Chemotherapy was given to 37% of patients assigned to the CTC arm and 27% of patients assigned to clinician choice. Median progression-free survival (PFS) was 15.5 months in the CTC arm compared with 13.9 months in the clinician-choice arm, meeting the study’s primary endpoint (hazard ratio 0.94, 95% CI 0.81-1.09), they stated in JAMA Oncology.
The threshold for non-inferiority was met, but not for superiority, the authors noted. They concluded that use of CTC count as a single biomarker was “a reliable, standardized option to guide the treatment choice between single-agent endocrine therapy and chemotherapy in hormone receptor-positive, ERBB2-negative MBC.”
Age older than 60 was the only independent factor found to be associated with a PFS benefit when using CTC-driven treatment selection (HR 0.76, 95% CI 0.61-0.94), which the researchers noted “might stem from the observed significant association between older age and more systematic use of endocrine therapy as the clinically favored treatment, whatever the other clinicopathologic characteristics.”
In addition, more than one-third of patients had discordant CTC and clinical assessments. When these patients with clinical low risk and high CTC counts were pooled with clinical high risk/low CTC counts in a multivariable analysis, PFS and overall survival were higher for those treated with chemotherapy versus endocrine therapy. Overall survival in the per-protocol population was 47.3 months (95% CI 43.8-51.3) in the CTC arm and 42.8 months (95% CI 39.5-47.4) in the standard arm.

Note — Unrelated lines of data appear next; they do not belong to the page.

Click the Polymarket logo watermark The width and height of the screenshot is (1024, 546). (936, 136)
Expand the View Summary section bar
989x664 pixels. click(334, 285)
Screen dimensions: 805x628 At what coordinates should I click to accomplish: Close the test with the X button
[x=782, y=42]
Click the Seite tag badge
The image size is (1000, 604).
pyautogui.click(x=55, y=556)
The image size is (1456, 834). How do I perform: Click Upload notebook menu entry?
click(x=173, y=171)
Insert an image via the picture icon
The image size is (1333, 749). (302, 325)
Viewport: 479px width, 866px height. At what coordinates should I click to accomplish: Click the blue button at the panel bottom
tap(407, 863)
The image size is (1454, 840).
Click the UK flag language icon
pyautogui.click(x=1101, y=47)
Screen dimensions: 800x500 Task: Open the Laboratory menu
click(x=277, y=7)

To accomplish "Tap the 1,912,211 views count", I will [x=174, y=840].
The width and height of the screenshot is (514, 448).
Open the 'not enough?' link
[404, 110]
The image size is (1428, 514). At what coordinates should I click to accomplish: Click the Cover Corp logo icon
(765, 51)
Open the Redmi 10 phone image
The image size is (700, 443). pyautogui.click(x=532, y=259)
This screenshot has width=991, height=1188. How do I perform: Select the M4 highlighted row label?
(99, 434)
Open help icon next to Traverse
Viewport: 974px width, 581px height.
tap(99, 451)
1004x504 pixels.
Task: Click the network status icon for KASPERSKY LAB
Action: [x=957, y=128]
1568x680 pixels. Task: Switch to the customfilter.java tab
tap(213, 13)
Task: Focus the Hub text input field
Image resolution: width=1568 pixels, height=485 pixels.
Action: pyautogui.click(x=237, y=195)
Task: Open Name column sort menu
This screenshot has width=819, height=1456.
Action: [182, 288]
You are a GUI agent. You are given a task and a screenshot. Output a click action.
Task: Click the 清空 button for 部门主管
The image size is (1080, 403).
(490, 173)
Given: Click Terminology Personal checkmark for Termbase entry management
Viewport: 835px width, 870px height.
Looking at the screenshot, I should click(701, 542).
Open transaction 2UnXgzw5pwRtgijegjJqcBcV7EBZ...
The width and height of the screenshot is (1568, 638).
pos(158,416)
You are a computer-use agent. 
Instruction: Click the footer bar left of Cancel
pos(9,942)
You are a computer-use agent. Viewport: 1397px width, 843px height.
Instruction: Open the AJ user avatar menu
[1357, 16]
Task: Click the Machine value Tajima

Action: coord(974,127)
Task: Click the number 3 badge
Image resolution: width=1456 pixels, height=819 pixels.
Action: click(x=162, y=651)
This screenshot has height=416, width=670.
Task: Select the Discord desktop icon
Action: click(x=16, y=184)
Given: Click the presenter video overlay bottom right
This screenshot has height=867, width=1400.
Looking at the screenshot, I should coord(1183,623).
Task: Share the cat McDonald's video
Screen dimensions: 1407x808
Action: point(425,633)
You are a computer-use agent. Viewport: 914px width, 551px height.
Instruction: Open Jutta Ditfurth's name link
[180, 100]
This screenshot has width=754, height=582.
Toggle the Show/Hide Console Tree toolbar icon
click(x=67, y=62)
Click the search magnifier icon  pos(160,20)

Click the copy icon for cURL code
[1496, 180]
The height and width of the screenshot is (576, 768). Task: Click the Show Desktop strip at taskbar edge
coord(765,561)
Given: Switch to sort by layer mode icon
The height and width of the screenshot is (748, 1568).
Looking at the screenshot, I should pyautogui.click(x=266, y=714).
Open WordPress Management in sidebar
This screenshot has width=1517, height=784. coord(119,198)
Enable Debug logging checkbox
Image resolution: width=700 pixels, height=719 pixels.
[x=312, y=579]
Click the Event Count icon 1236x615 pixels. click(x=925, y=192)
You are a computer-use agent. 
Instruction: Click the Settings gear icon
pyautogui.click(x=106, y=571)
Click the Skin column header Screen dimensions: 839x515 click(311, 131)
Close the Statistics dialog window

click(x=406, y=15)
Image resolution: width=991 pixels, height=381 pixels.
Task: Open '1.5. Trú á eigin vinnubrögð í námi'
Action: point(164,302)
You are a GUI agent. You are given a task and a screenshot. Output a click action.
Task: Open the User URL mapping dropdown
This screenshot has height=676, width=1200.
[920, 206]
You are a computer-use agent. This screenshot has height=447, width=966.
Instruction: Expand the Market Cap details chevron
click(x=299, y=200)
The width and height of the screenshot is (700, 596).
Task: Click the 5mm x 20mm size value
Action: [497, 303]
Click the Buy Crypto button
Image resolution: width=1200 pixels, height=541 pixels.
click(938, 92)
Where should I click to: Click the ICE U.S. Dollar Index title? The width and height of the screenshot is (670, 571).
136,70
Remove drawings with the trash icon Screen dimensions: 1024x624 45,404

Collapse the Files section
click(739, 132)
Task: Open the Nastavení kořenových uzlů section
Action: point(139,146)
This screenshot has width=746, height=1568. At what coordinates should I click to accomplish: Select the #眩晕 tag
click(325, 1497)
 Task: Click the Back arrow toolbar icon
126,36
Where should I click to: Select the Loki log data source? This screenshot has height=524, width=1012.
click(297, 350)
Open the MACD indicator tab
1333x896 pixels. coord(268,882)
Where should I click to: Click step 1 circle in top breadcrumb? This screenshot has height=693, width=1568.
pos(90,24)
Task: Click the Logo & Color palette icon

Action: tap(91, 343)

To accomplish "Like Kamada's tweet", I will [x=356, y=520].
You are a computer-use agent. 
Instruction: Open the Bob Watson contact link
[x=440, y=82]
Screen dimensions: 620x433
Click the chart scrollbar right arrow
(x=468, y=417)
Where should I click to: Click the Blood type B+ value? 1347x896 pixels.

The prespecified non-inferiority margin of 1.25 used in the study was described as “generous” by Tarah J. Ballinger, MD, of Indiana University Melvin and Bren Simon Comprehensive Cancer Center in Indianapolis, and colleagues.
The study met its non-inferiority endpoint, but in an accompanying editorial, Ballinger’s group “contend that adding to or replacing the parameters we use to make a clinical decision should help us improve the lives of patients, whether through superior survival outcomes, improved quality of life, reduced cost, or lessened toxicity.”
The trial design by Bidard and colleagues reasoned that some patients — those with high clinical risk but low CTCs — would be deescalated from chemotherapy to hormone therapy, but others — those with low clinical risk but high CTCs — were escalated to chemotherapy, they wrote.
“We should demand an improvement in outcomes before accepting a strategy that exposes more patients to more toxic therapy,” Ballinger’s group wrote. “Not worse simply is not good enough.”
They pointed out that the trial was conducted before cyclin-dependent kinase (CDK 4/6) inhibitors were added to hormone therapy in this patient population. Bidard and colleagues noted that CDK 4/6 inhibitors have been reimbursed in France since 2015, meaning that most patients in this trial likely received them in a later line of therapy.
“Thus, it is even less likely that we can assume that baseline high CTC count corresponds to a need for chemotherapy in a modern treatment landscape that offers more patients more benefit from hormone therapy,” Ballinger and colleagues wrote, concluding that “CTC count is not a replacement for shared clinical decision-making.”
Data for the open-label STIC CTC trial were collected at 17 French cancer centers from February 2012 to July 2016, and analyzed June 2019 to October 2019. Both premenopausal and postmenopausal patients were included in the trial, along with those who relapsed during adjuvant endocrine therapy. The median age was 63 in both arms, and a little over 38% of the patients were CTC high.
“Capecitabine was overall more often used in the CTC arm compared with the standard arm (23.9% vs 7.9%), as it was frequently prescribed to clinical low, CTC high patients allocated to the CTC arm and switched from endocrine therapy to chemotherapy,” the authors explained.
The authors reported that there was a higher rate of chemotherapy-related adverse events of any grade in the CTC arm, most commonly anemia at 20.4% vs 14.6% in the standard arm.
Disclosures
Bidard disclosed relevant relationships with, and/or support from, Menarini Silicon Biosystems, Lilly, Novartis, Pfizer, Freenome, Archer DX, and Radius. Co-authors disclosed multiple relevant relationships with industry.
Ballinger disclosed a relevant relationship with Medscape. A co-author disclosed serving as a member and chair of the advocates committee for the Eastern Cooperative Oncology Group-American College of Radiology Imaging Network Cancer Research Group.